Personality Type by Lenore Thomson
Author:Lenore Thomson
Language: eng
Format: epub
Publisher: Shambhala Publications
17
Introverted Intuition
INTJ and INFJ Types
LIKE THE OTHER PERCEIVING FUNCTIONS, Introverted Intuition draws our attention to immediate sensory phenomena. However, Introverted Intuition is more cerebral than the three just discussed. It prompts an interest in perception itself—the process of recognizing and interpreting what we take in.
Whatever types we happen to be, we use all four means of Perception in one way or another. For example, if we were spending a day at the beach:
Extraverted Sensation would prompt us to go with our sense impressions as they occurred: to lie in the sun, play in the surf, listen to the gulls piping overhead.
Introverted Sensation would move us to stabilize our sense impressions by integrating them with facts we knew to be consistent.
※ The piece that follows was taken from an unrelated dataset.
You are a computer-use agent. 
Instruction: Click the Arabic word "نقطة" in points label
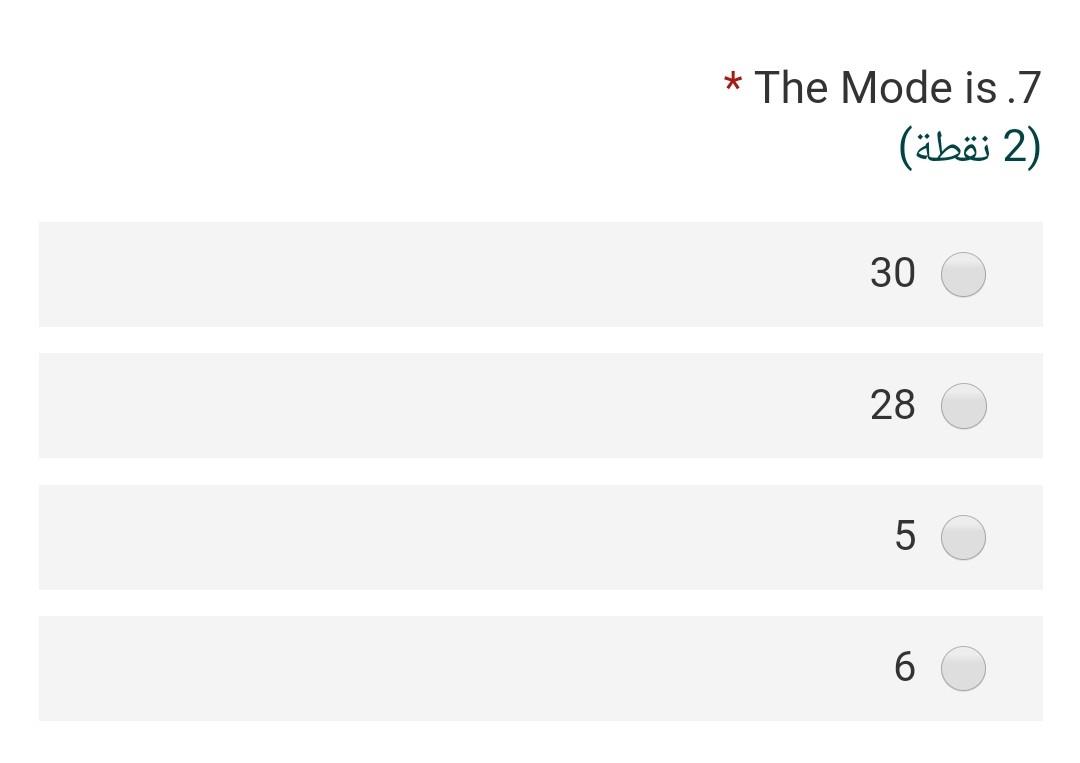pyautogui.click(x=953, y=147)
We might bring our favorite book, a snorkel and flippers, a bag of snacks, extra towels because someone will probably forget one, and a watch to make sure we beat the traffic home.
Extraverted Intuition would move us to unify our sense impressions with their larger context, thereby creating new options for meaning and response. For example, as we lie on our blanket in the sun, perhaps we hear music in the distance. Someone passing by mentions a great restaurant in town. Suddenly we’re thinking: Hey, there must be an amusement park nearby. If it’s on our way to town, we can check out the rides before we look for the restaurant that passerby was talking about. In fact, maybe the guy knows about other places we should consider. Where did he go?
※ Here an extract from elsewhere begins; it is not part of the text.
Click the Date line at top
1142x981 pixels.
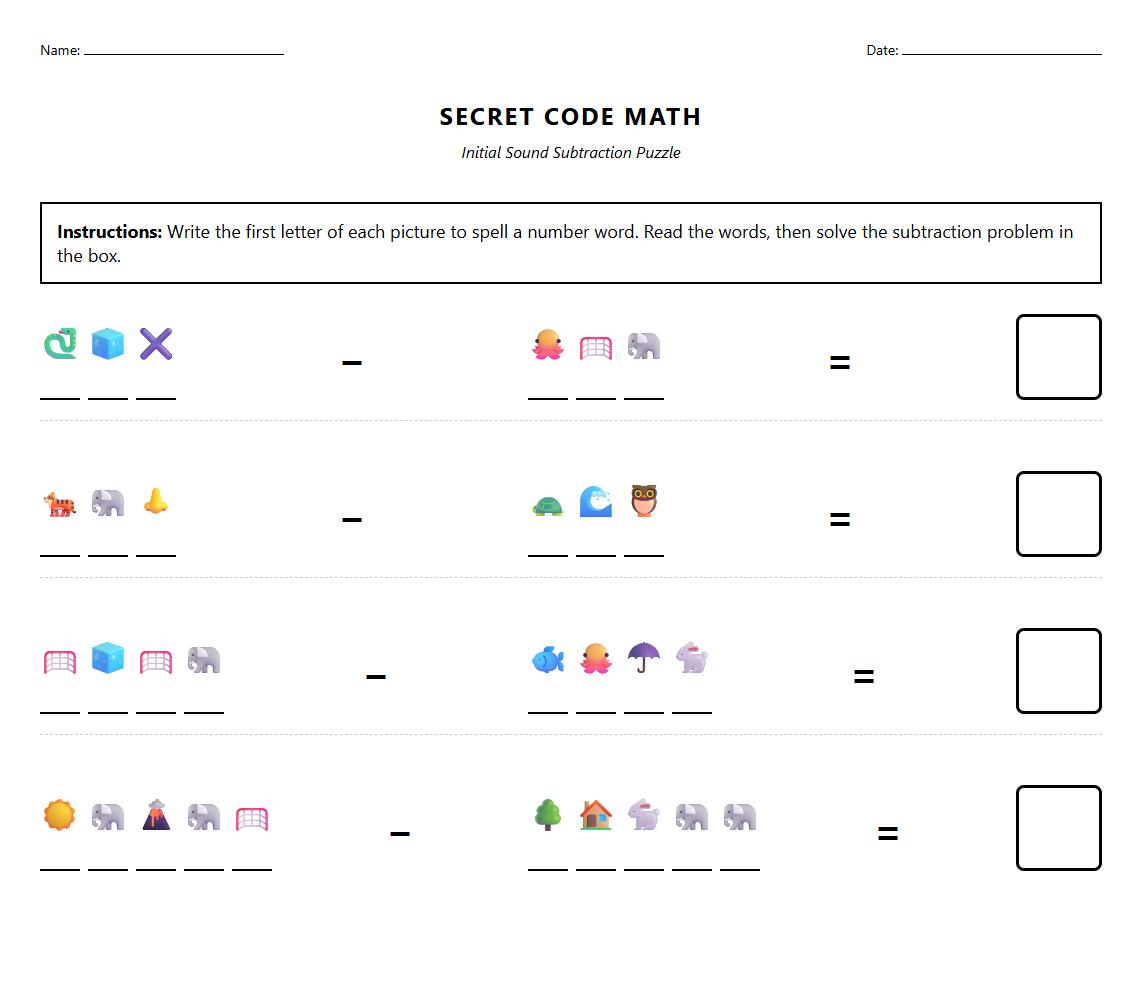1001,50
Introverted Intuition would prompt us to liberate our sense impressions from their larger context, thereby creating new options for perception itself. For example, we might find ourselves wondering why people feel so strongly about getting a good tan. We remember reading somewhere that before the Industrial Revolution, being tan marked one as a manual laborer, because it suggested work out of doors. After the Industrial Revolution, it was pale skin that suggested manual labor, because it indicated work in a poorly lit factory. Such correlations aren’t relevant today, but a good tan is still considered attractive. Why is that? We consider raising the question as a topic of conversation, but we’re pretty sure our friends will think we’re observing a situation instead of enjoying it.
Because we usually associate Intuition with “feelings” and hunches, the conceptual nature of Introverted Intuition may be difficult to appreciate. Like its Extraverted counterpart, Introverted Intuition is a Perceiving function, but it’s also a left-brain function. The left brain won’t focus on many things at once. It depends on words and signs to make outward experience predictable and orderly.
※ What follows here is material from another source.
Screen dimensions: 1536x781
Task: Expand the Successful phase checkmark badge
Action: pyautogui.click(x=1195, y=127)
This is most clear in the areas governed by Extraverted Thinking and Extraverted Feeling, the left-brain Judgment functions. ETJs and EFJs, whose Judging skills are dominant, wield language like a knife, separating meaningful sense impressions from all the nameless experiential stuff that surrounds it. Such types may be hard pressed to grant the reality of impressions that can’t be explained or talked about.
The left-brain Perceiving functions are different.